(Square) understanding network flow
1. What is the network
Definition 1.1 Network
Network is a directed graph. Vertices called nodes , called edges arc figure each side has a capacity , which flows through the edges of the flow rate must not exceed the edge of capacity . FIG there are two special nodes specified, source \ (S \) and sink \ (T \) . Traffic from \ (S \) flows \ (T \) ( \ (S \) out without, \ (T \) not only into).

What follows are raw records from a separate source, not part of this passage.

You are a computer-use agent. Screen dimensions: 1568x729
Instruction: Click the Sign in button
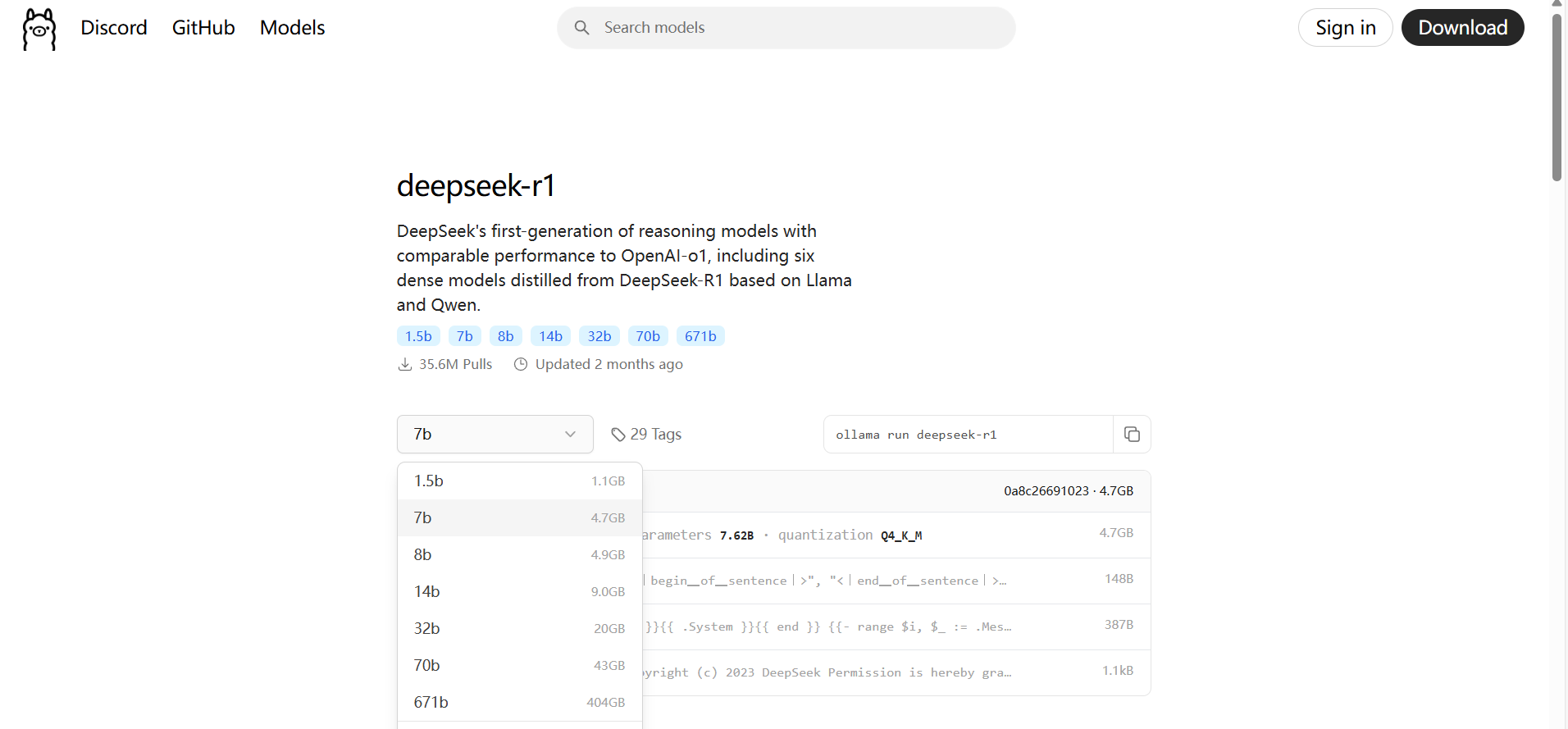tap(1345, 27)
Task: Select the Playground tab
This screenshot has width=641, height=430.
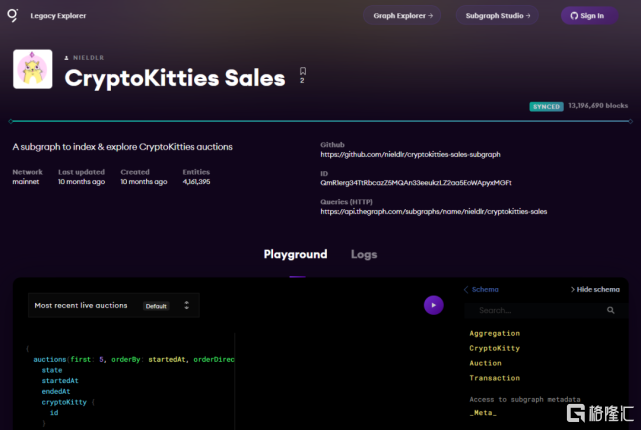Action: [295, 254]
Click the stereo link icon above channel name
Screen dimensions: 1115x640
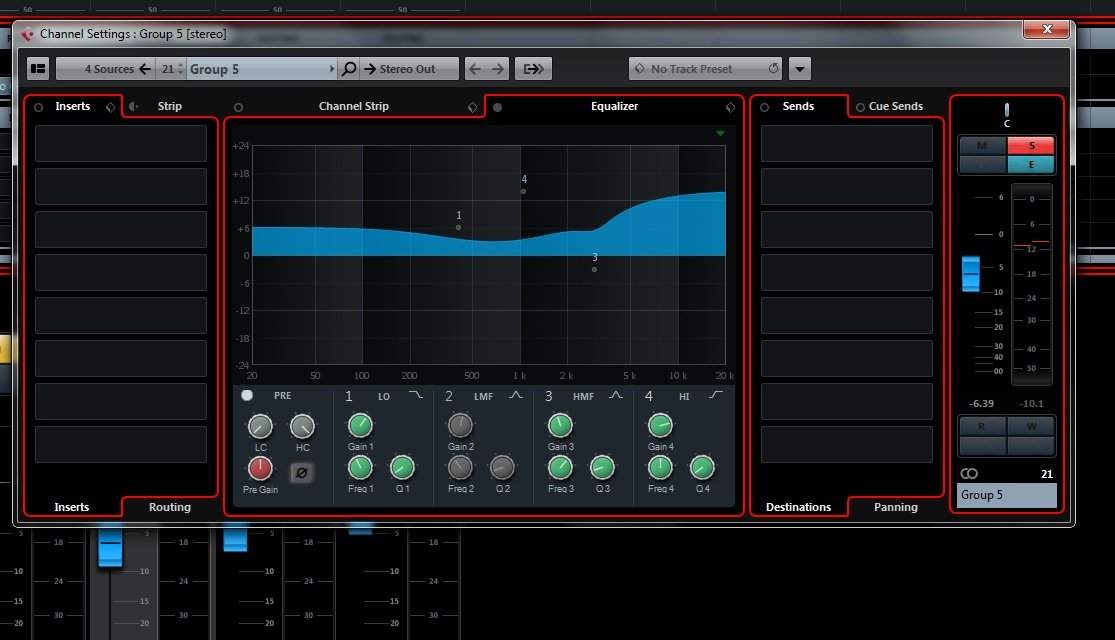click(x=969, y=474)
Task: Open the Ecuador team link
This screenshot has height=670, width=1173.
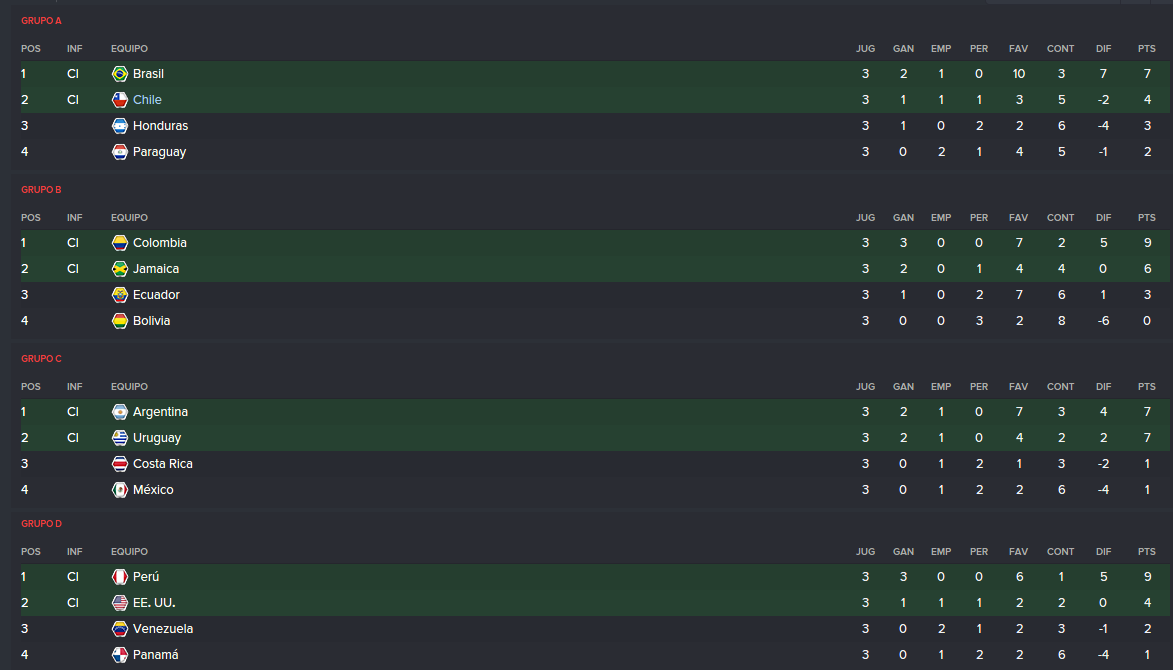Action: click(156, 295)
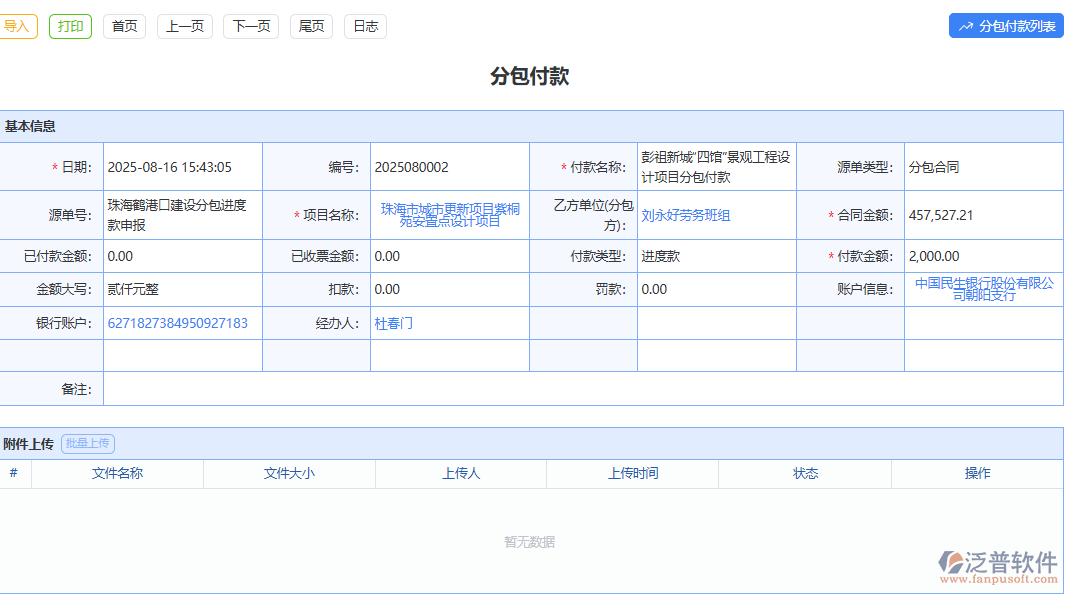Image resolution: width=1068 pixels, height=595 pixels.
Task: Click the 打印 print button
Action: tap(70, 26)
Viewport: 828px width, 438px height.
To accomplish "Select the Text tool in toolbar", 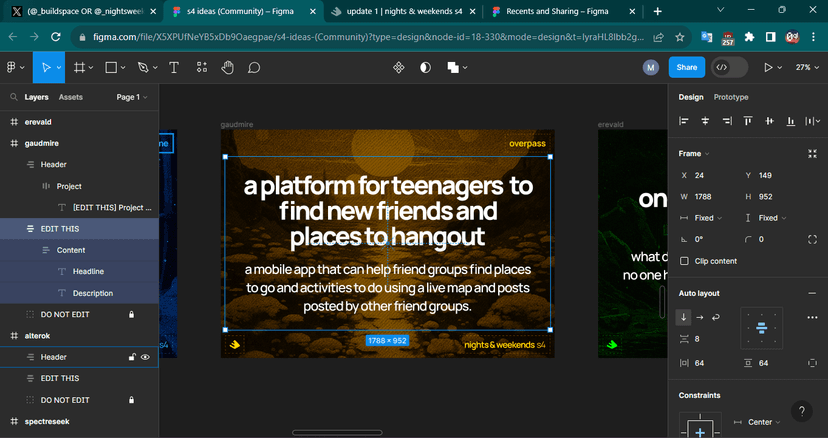I will (174, 68).
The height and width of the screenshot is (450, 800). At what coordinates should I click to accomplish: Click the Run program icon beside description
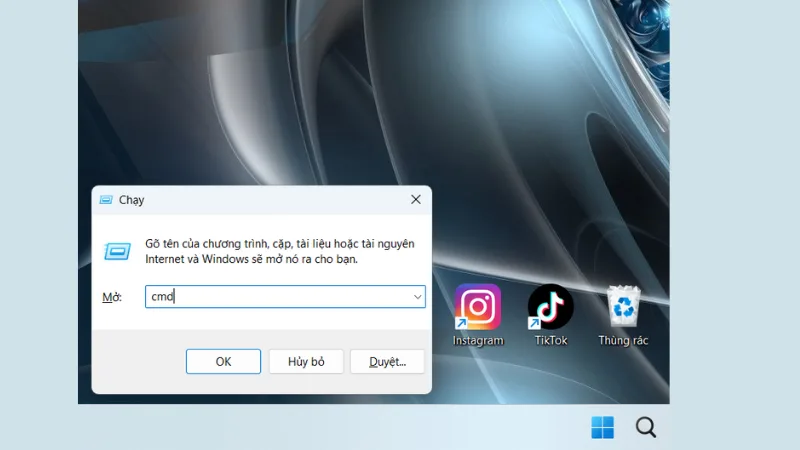click(117, 251)
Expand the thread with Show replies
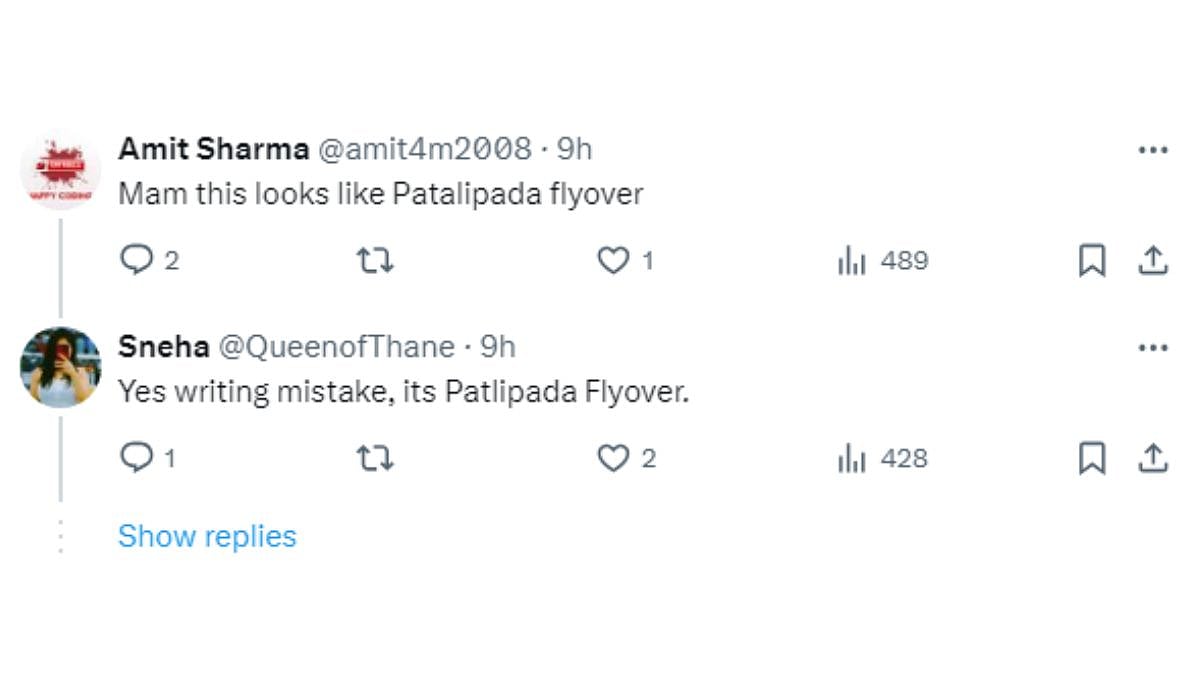The height and width of the screenshot is (675, 1200). click(x=207, y=536)
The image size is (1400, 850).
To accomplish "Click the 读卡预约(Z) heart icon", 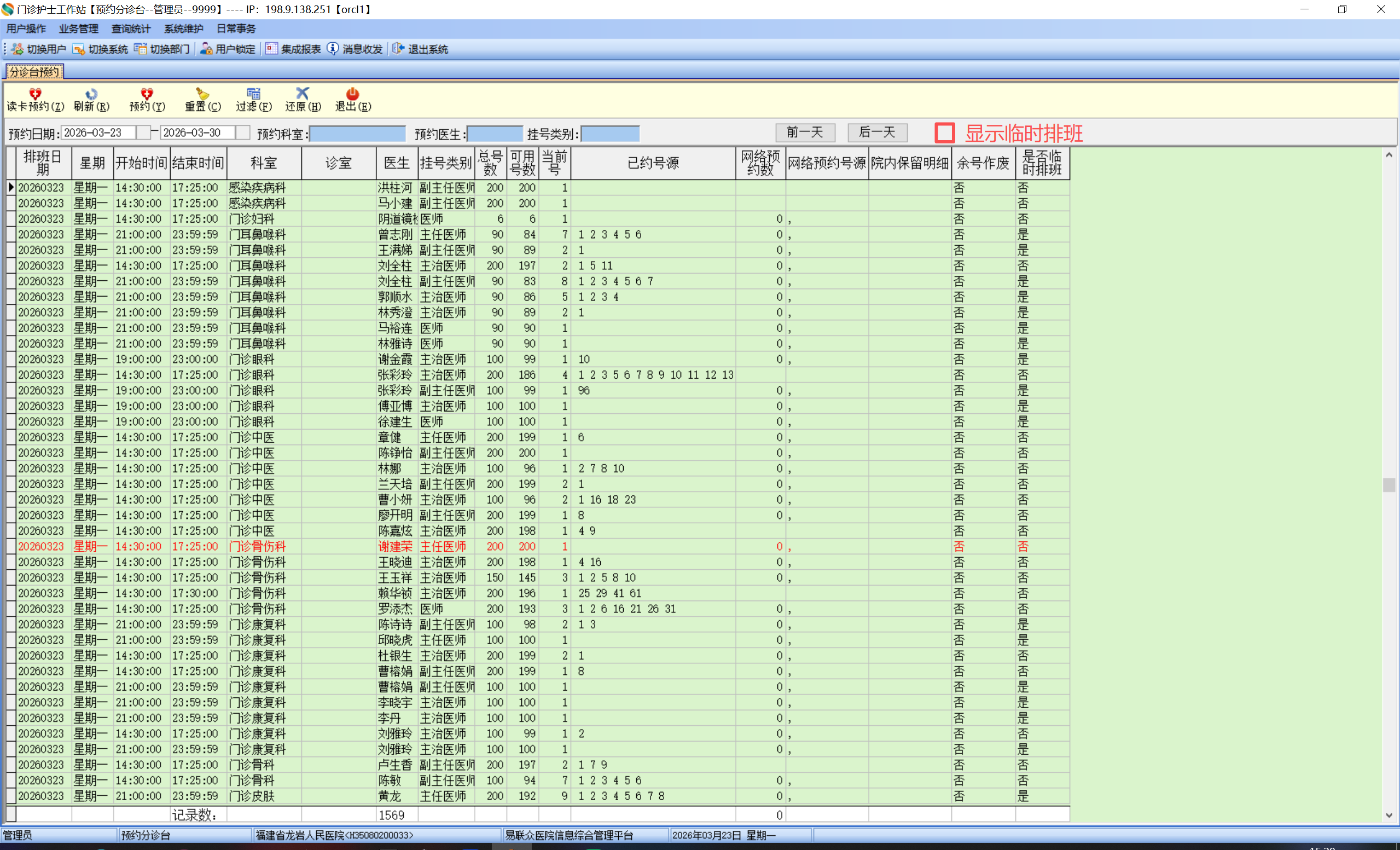I will [35, 93].
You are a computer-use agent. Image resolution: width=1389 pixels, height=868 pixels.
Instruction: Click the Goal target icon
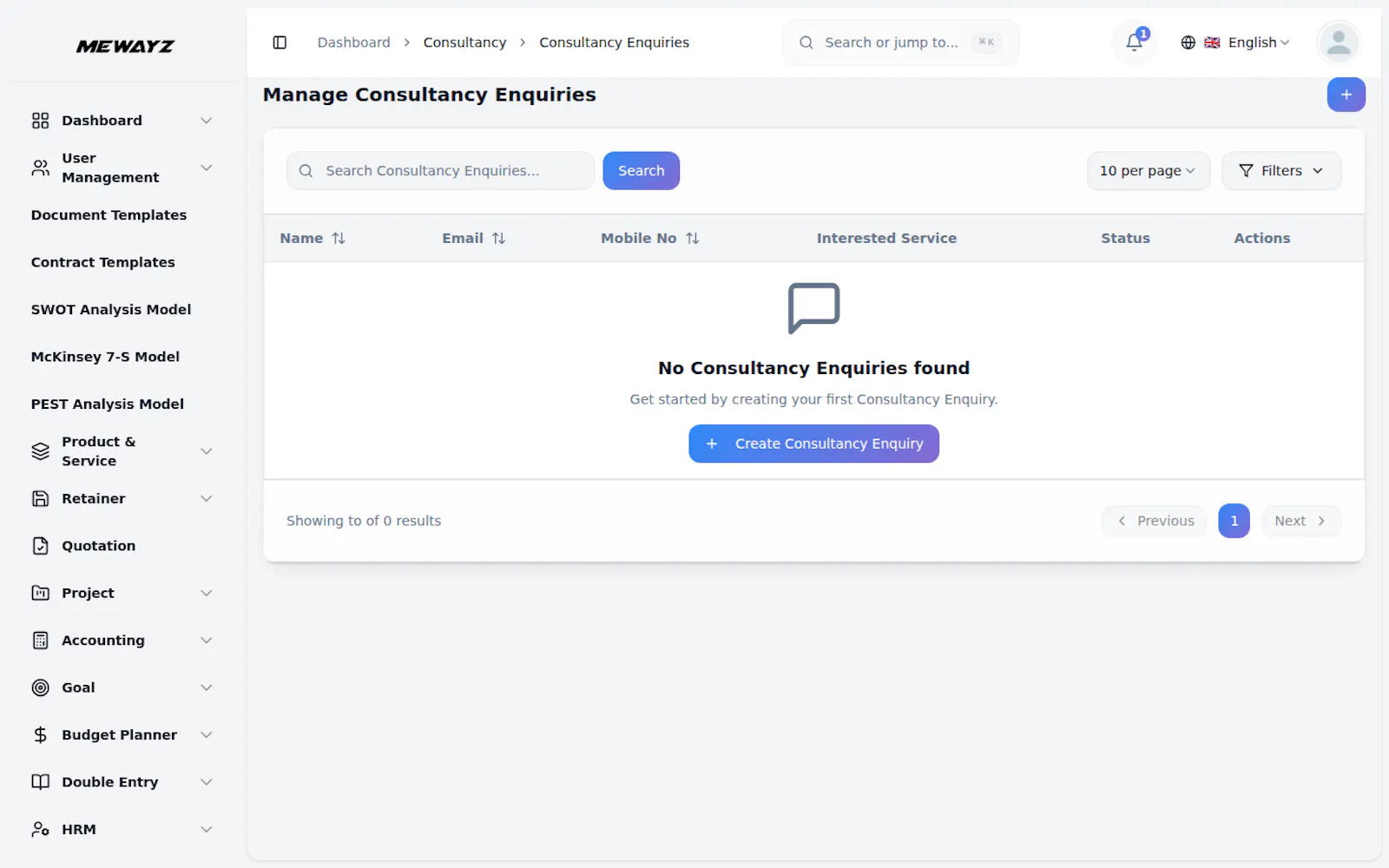tap(41, 687)
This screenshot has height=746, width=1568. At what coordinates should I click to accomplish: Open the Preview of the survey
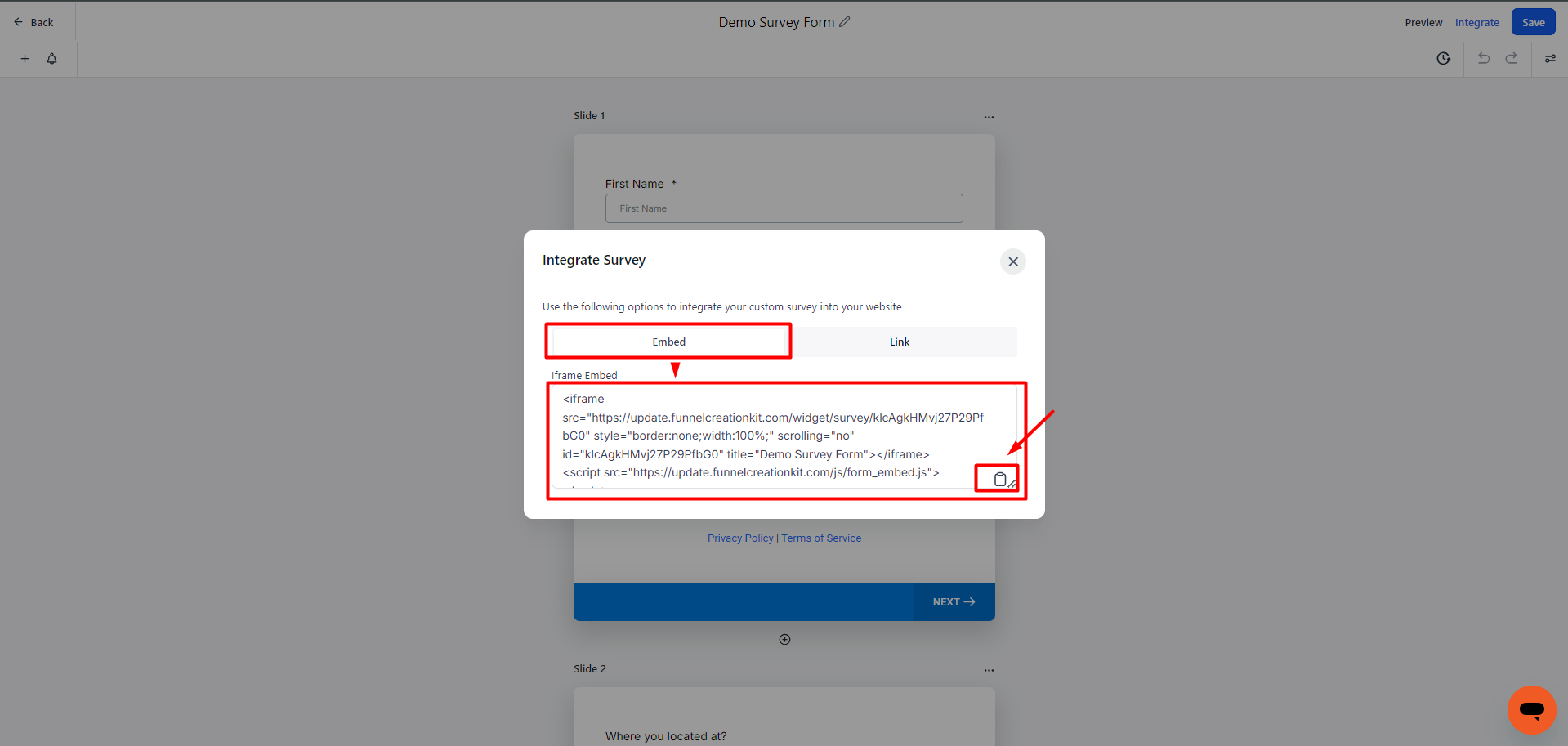(x=1423, y=22)
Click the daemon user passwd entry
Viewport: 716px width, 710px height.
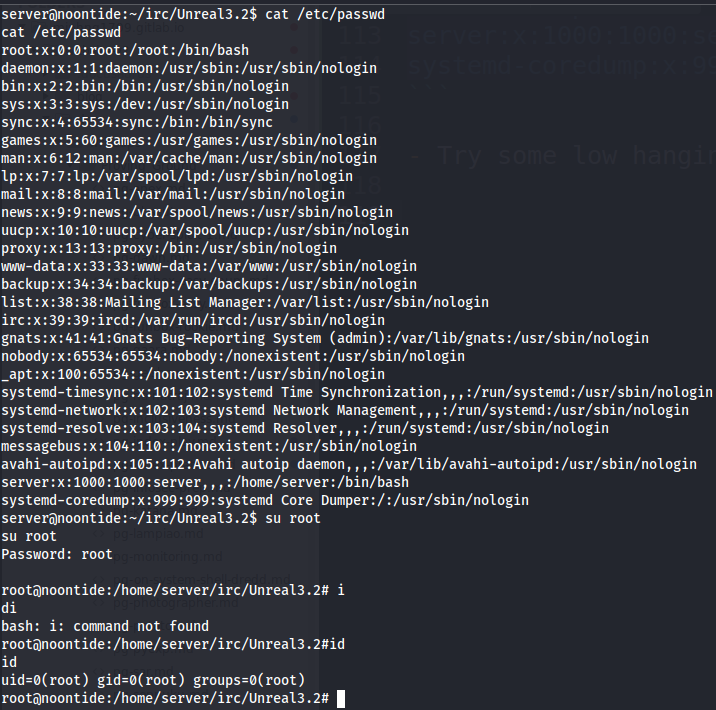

Network can be used to simulate a road traffic system, in the liquid pipe, anything current in the circuit or something similar at the network node in a swimming.
1.2 Properties of the network
1.2.1 flow balance
The introduction of several concepts:
- Feasible flow : generally speaking, does not exceed the capacity of stream
- The maximum flow : the flow maximum feasible flow
In addition to source and sink for any node are: to flow into the node traffic flowing out of the node's traffic equal.
1.2.2 antisymmetry
The introduction of several concepts:
- Residual network : an original network after subtracting a feasible flow of FIG.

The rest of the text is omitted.